Information provided:
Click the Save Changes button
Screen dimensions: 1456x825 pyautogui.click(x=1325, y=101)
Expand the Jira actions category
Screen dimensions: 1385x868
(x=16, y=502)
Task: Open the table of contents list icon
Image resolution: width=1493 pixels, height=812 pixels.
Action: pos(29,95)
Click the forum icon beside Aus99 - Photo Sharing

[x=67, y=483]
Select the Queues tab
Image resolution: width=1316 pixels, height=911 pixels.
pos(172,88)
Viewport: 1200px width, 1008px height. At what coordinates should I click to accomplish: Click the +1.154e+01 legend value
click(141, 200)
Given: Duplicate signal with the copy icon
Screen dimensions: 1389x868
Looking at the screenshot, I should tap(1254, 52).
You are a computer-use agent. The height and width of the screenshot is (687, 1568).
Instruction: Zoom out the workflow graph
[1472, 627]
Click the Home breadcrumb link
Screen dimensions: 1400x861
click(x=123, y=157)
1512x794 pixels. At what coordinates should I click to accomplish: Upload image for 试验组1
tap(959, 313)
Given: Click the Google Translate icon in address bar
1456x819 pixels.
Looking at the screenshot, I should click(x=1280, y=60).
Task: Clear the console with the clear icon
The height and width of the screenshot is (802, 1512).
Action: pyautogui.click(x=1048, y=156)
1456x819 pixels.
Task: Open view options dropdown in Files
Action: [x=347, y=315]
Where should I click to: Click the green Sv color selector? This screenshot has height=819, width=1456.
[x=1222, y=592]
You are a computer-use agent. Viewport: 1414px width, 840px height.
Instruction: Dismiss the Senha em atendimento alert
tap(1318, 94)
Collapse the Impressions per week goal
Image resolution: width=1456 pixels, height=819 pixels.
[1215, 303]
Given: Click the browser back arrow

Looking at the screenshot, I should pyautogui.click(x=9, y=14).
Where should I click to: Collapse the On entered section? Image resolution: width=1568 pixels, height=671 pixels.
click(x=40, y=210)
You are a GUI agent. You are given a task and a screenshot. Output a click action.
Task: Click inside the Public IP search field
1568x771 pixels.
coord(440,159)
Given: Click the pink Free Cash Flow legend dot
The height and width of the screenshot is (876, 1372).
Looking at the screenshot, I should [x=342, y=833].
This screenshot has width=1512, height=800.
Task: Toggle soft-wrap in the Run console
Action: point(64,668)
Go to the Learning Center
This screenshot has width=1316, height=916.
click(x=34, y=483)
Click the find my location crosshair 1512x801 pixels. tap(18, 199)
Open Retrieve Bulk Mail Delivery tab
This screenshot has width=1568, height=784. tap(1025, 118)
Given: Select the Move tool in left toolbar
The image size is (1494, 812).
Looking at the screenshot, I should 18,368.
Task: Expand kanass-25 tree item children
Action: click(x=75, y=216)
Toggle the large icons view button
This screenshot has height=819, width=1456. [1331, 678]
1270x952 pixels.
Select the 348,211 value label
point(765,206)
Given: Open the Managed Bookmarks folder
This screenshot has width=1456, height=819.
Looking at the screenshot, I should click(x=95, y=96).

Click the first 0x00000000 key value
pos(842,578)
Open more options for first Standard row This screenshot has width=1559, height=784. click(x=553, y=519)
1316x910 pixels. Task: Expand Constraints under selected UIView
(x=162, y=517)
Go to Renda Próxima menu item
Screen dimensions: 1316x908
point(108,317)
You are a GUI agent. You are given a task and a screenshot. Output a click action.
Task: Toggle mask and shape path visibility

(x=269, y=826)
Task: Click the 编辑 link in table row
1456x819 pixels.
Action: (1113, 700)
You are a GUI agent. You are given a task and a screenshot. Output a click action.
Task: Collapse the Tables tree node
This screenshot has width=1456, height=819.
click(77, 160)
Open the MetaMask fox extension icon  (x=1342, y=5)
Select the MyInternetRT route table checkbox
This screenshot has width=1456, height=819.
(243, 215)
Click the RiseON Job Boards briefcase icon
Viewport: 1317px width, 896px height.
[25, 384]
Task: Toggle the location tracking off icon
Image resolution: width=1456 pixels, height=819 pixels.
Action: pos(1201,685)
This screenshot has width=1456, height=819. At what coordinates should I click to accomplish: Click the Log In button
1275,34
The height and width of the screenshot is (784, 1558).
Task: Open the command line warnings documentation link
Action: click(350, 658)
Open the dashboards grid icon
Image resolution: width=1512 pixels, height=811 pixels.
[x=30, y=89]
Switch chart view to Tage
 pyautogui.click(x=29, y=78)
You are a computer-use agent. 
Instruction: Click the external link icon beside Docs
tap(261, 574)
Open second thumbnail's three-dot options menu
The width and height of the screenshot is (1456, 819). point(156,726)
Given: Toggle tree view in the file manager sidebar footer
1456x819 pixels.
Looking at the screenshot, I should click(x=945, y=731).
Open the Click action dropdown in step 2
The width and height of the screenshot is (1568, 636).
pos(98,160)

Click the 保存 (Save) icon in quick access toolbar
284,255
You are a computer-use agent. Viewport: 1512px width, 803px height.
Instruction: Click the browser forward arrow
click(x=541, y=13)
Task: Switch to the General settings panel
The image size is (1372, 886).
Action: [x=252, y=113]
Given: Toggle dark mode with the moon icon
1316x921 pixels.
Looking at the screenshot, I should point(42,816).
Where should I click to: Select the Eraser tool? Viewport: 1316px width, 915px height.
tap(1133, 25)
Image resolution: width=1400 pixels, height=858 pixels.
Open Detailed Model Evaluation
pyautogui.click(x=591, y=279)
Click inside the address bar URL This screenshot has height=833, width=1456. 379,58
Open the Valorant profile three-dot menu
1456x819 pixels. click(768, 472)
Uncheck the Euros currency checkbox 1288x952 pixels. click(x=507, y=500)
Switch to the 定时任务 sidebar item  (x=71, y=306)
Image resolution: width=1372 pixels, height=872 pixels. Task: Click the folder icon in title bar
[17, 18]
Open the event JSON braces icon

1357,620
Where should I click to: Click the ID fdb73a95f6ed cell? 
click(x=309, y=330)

What the task asks: Repeat the whole listing, keeping every word exact.

Your solution:
Click the Save Changes button
Screen dimensions: 1456x825 pyautogui.click(x=1325, y=101)
Expand the Jira actions category
Screen dimensions: 1385x868
(x=16, y=502)
Task: Open the table of contents list icon
Image resolution: width=1493 pixels, height=812 pixels.
Action: pos(29,95)
Click the forum icon beside Aus99 - Photo Sharing

[x=67, y=483]
Select the Queues tab
Image resolution: width=1316 pixels, height=911 pixels.
pos(172,88)
Viewport: 1200px width, 1008px height. At what coordinates should I click to accomplish: Click the +1.154e+01 legend value
click(141, 200)
Given: Duplicate signal with the copy icon
Screen dimensions: 1389x868
Looking at the screenshot, I should tap(1254, 52).
You are a computer-use agent. The height and width of the screenshot is (687, 1568).
Instruction: Zoom out the workflow graph
[1472, 627]
Click the Home breadcrumb link
Screen dimensions: 1400x861
click(x=123, y=157)
1512x794 pixels. At what coordinates should I click to accomplish: Upload image for 试验组1
tap(959, 313)
Given: Click the Google Translate icon in address bar
1456x819 pixels.
Looking at the screenshot, I should click(x=1280, y=60).
Task: Clear the console with the clear icon
The height and width of the screenshot is (802, 1512).
Action: pyautogui.click(x=1048, y=156)
1456x819 pixels.
Task: Open view options dropdown in Files
Action: [x=347, y=315]
Where should I click to: Click the green Sv color selector? This screenshot has height=819, width=1456.
[x=1222, y=592]
You are a computer-use agent. Viewport: 1414px width, 840px height.
Instruction: Dismiss the Senha em atendimento alert
tap(1318, 94)
Collapse the Impressions per week goal
Image resolution: width=1456 pixels, height=819 pixels.
[1215, 303]
Given: Click the browser back arrow

Looking at the screenshot, I should pyautogui.click(x=9, y=14).
Where should I click to: Collapse the On entered section? Image resolution: width=1568 pixels, height=671 pixels.
click(x=40, y=210)
You are a GUI agent. You are given a task and a screenshot. Output a click action.
Task: Click inside the Public IP search field
1568x771 pixels.
coord(440,159)
Given: Click the pink Free Cash Flow legend dot
The height and width of the screenshot is (876, 1372).
Looking at the screenshot, I should [x=342, y=833].
This screenshot has width=1512, height=800.
Task: Toggle soft-wrap in the Run console
Action: point(64,668)
Go to the Learning Center
This screenshot has width=1316, height=916.
click(x=34, y=483)
Click the find my location crosshair 1512x801 pixels. tap(18, 199)
Open Retrieve Bulk Mail Delivery tab
This screenshot has width=1568, height=784. tap(1025, 118)
Given: Select the Move tool in left toolbar
The image size is (1494, 812).
Looking at the screenshot, I should 18,368.
Task: Expand kanass-25 tree item children
Action: click(x=75, y=216)
Toggle the large icons view button
This screenshot has height=819, width=1456. [1331, 678]
1270x952 pixels.
Select the 348,211 value label
point(765,206)
Given: Open the Managed Bookmarks folder
This screenshot has width=1456, height=819.
Looking at the screenshot, I should click(x=95, y=96).

Click the first 0x00000000 key value
pos(842,578)
Open more options for first Standard row This screenshot has width=1559, height=784. click(x=553, y=519)
1316x910 pixels. Task: Expand Constraints under selected UIView
(x=162, y=517)
Go to Renda Próxima menu item
Screen dimensions: 1316x908
point(108,317)
You are a GUI agent. You are given a task and a screenshot. Output a click action.
Task: Toggle mask and shape path visibility

(x=269, y=826)
Task: Click the 编辑 link in table row
1456x819 pixels.
Action: (1113, 700)
You are a GUI agent. You are given a task and a screenshot. Output a click action.
Task: Collapse the Tables tree node
This screenshot has width=1456, height=819.
click(77, 160)
Open the MetaMask fox extension icon  (x=1342, y=5)
Select the MyInternetRT route table checkbox
This screenshot has width=1456, height=819.
(243, 215)
Click the RiseON Job Boards briefcase icon
Viewport: 1317px width, 896px height.
[25, 384]
Task: Toggle the location tracking off icon
Image resolution: width=1456 pixels, height=819 pixels.
Action: pos(1201,685)
This screenshot has width=1456, height=819. At what coordinates should I click to accomplish: Click the Log In button
1275,34
The height and width of the screenshot is (784, 1558).
Task: Open the command line warnings documentation link
Action: click(350, 658)
Open the dashboards grid icon
Image resolution: width=1512 pixels, height=811 pixels.
[x=30, y=89]
Switch chart view to Tage
 pyautogui.click(x=29, y=78)
You are a computer-use agent. 
Instruction: Click the external link icon beside Docs
tap(261, 574)
Open second thumbnail's three-dot options menu
The width and height of the screenshot is (1456, 819). point(156,726)
Given: Toggle tree view in the file manager sidebar footer
1456x819 pixels.
Looking at the screenshot, I should click(x=945, y=731).
Open the Click action dropdown in step 2
The width and height of the screenshot is (1568, 636).
pos(98,160)

Click the 保存 (Save) icon in quick access toolbar
284,255
You are a computer-use agent. Viewport: 1512px width, 803px height.
Instruction: Click the browser forward arrow
click(x=541, y=13)
Task: Switch to the General settings panel
The image size is (1372, 886).
Action: [x=252, y=113]
Given: Toggle dark mode with the moon icon
1316x921 pixels.
Looking at the screenshot, I should point(42,816).
Where should I click to: Select the Eraser tool? Viewport: 1316px width, 915px height.
tap(1133, 25)
Image resolution: width=1400 pixels, height=858 pixels.
Open Detailed Model Evaluation
pyautogui.click(x=591, y=279)
Click inside the address bar URL This screenshot has height=833, width=1456. 379,58
Open the Valorant profile three-dot menu
1456x819 pixels. click(768, 472)
Uncheck the Euros currency checkbox 1288x952 pixels. click(x=507, y=500)
Switch to the 定时任务 sidebar item  (x=71, y=306)
Image resolution: width=1372 pixels, height=872 pixels. Task: Click the folder icon in title bar
[17, 18]
Open the event JSON braces icon

1357,620
Where should I click to: Click the ID fdb73a95f6ed cell? 
click(x=309, y=330)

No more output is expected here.